Revista Cine

El artista, de Michel Hazanavicius

Publicado el 13 febrero 2012 por María Bertoni

El artista, de Michel HazanaviciusAdemás del título, El artista de Michel Hazanavicius tiene otro punto en común con la película homónima que los argentinos Gastón Duprat y Mariano Cohn estrenaron a mediados de 2009: cierta velada intención de reflexionar sobre un rótulo que muchos se arrogan y pocos merecen. Por lo pronto, el film nominado a diez premios Oscar (y cuyo estreno local está previsto para el jueves próximo) propone una definición asociada al concepto de éxito comercial, y por lo tanto inseparable de un contexto de producción, marketing y consumo. De ahí la suerte que corre el protagonista George Valentin.

En principio, la irrupción de la voz en la industria del cine hasta entonces mudo se convierte en contexto propicio para discutir la vigencia del arte y de sus referentes. La resistencia al cambio y el avance de lo nuevo son los dos grandes fenómenos que articulan una definición nostálgica y otra atenta a toda innovación: la primera cuestiona la (in)conducta de un empresariado ávido de lucro y despiadado con aquellos empleados cuya vida útil considera terminada; la segunda descalifica y reprueba la actitud autista de aferrarse a un ayer que no admite posibilidad de superación.

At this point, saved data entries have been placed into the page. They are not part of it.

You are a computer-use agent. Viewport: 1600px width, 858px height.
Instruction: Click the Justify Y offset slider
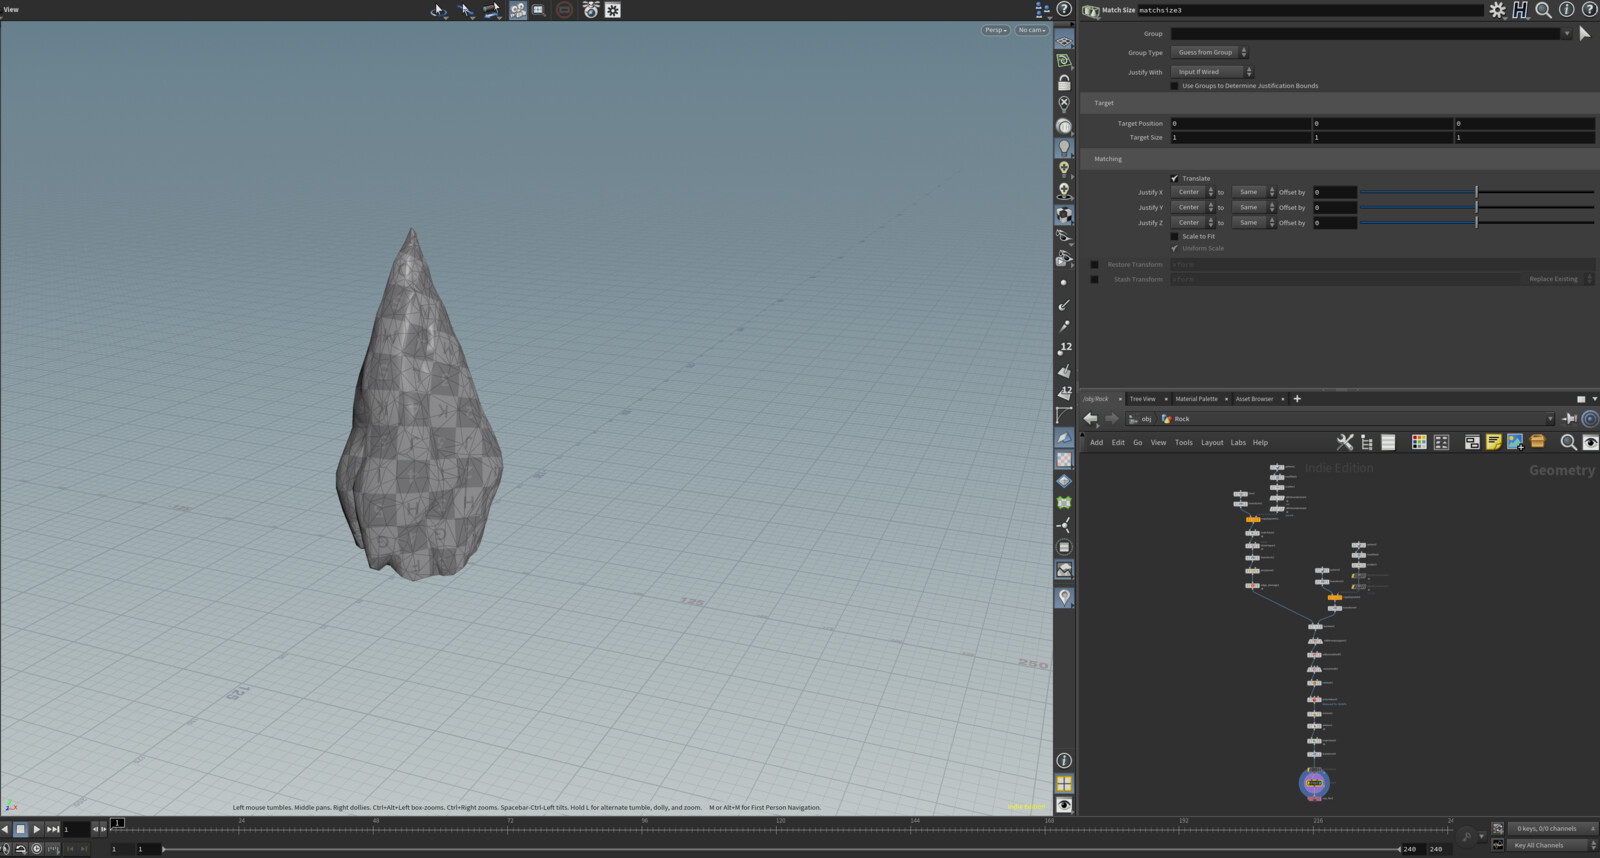pyautogui.click(x=1475, y=208)
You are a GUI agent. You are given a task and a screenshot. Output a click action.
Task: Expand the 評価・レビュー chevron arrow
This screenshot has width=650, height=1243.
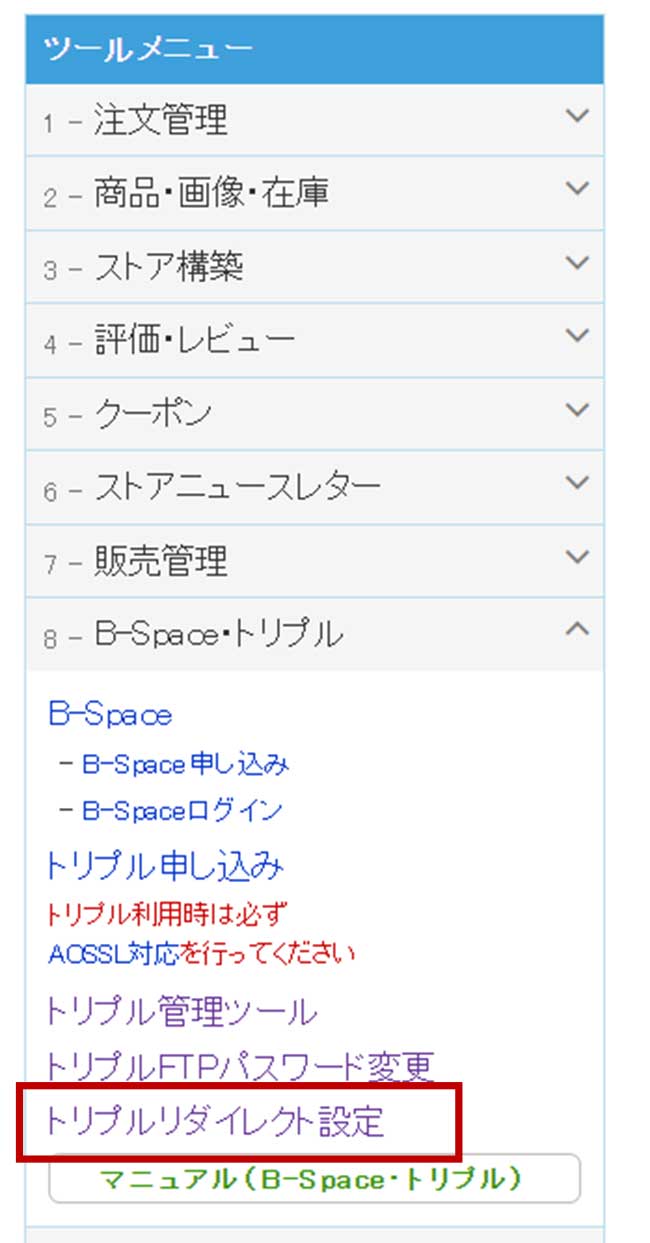[577, 336]
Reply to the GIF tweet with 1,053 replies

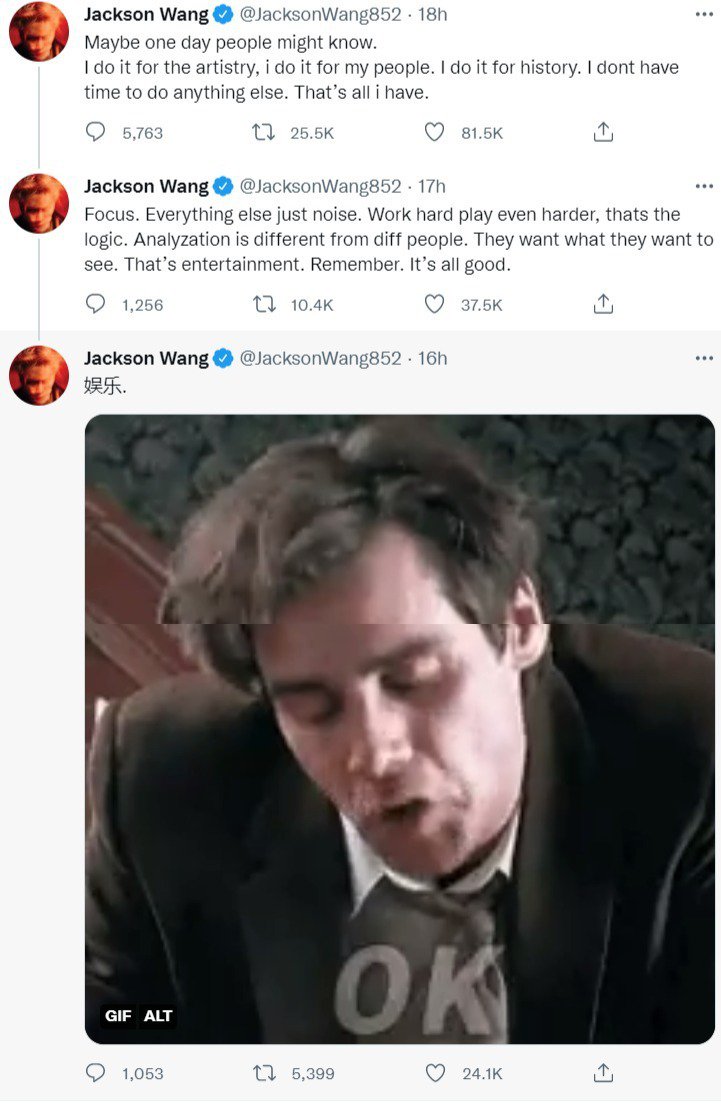(x=96, y=1073)
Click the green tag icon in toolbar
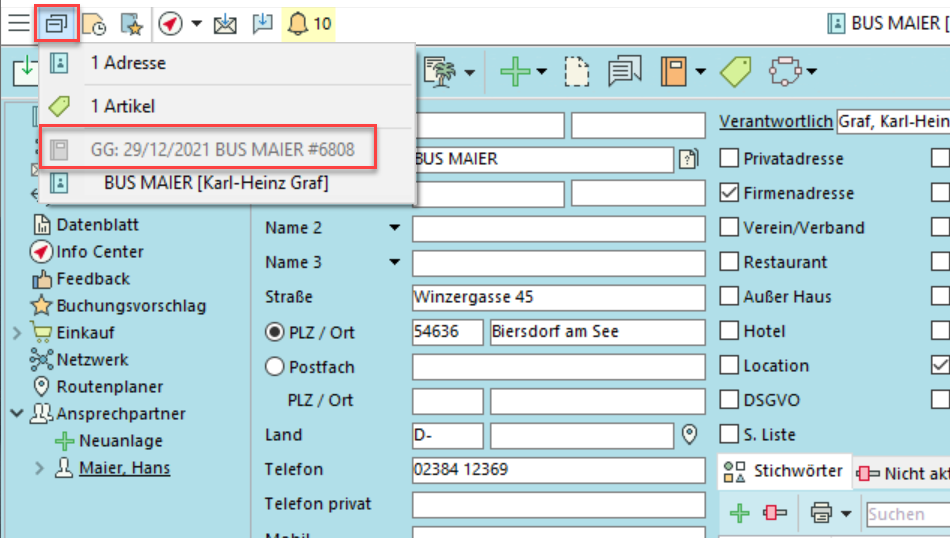This screenshot has height=538, width=950. (x=735, y=71)
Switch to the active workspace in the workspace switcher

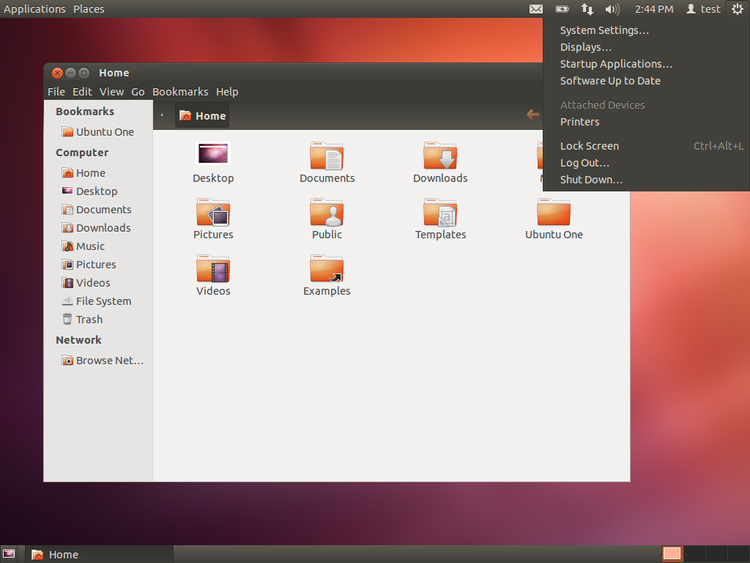[x=672, y=554]
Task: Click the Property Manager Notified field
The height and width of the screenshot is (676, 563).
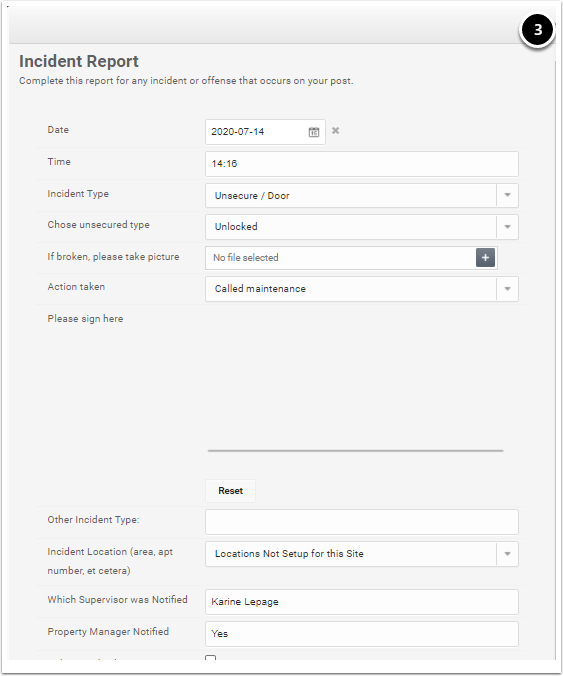Action: [x=362, y=634]
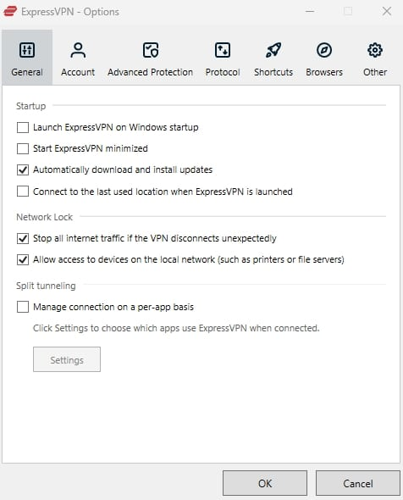This screenshot has height=500, width=403.
Task: Uncheck Allow access to local network devices
Action: [23, 260]
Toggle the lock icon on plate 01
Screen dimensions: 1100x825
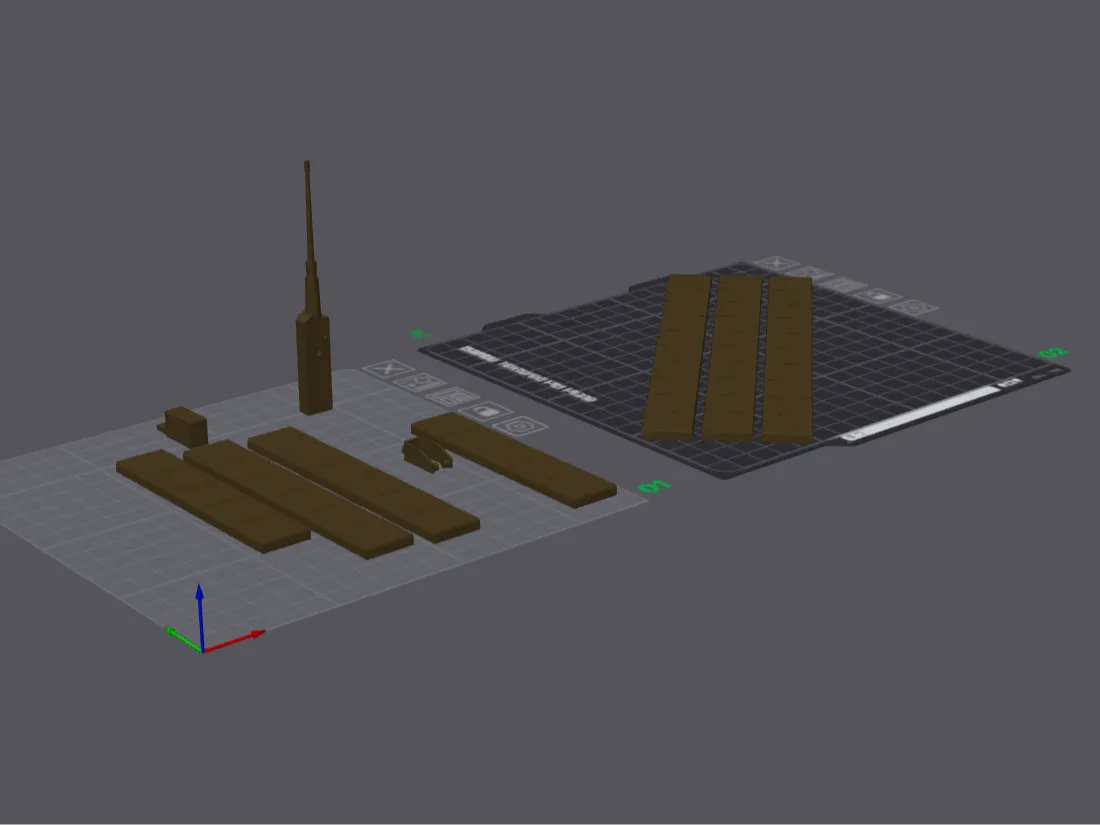pos(485,411)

Algunos espectadores tendrán la impresión de que Hazanavicius toma partido por la primera acepción. De ser así, Valentin representa al artista genuino, dispuesto a desafiar a los grandes patrones de Hollywood y a producir, dirigir, protagonizar su propia película (¿un ensayo de cine de autor?). Sólo el amor lo convence de ampliar un poco la mente y lo ayuda a recuperar su dignidad.

En las salas del siglo XXI, gran parte del público comparte esta añoranza por aquel pasado casi artesanal, ajeno a la serie de adelantos tecnológicos que vendrían después y que reducen el séptimo arte a mero entretenimiento audiovisual. La prueba de este sentimiento compartido se manifiesta en el furor internacional que un largometraje mudo, con todos los tics y características de entonces, provoca en plena “revolución 3D“.

Para otros espectadores, George se limita a defender un modelo de negocios que lo había convertido en galán estrella. Desde este punto de vista, el amor lo ayuda a recuperar la actividad -y eventualmente su condición de star- en una nueva rama de la industria que no le exigirá hablar (demasiado) pero sí bailar al ritmo de las bandas sonoras que desplazaron a las orquestas en vivo.

Así, esta coproducción franco-belga-norteamericana se sube a la cresta de la ola retro que también surfean La invención de Hugo Cabret y Medianoche en París, principales competidoras por el próximo Oscar a la mejor película. Las actuaciones de Jean Dujardin, Bérénice Bejo, John Goodman, James Cromwell, ¡el cameo de Malcolm McDowell! sobresalen en una propuesta original que no obstante habría gustado más si Hazanavicius hubiera explotado la ocurrencia de una afonía (socio)patológica sin recurrir al viejo truco de la pesadilla.

Quizás a este juego sí se habrían animado Cohn y Duprat.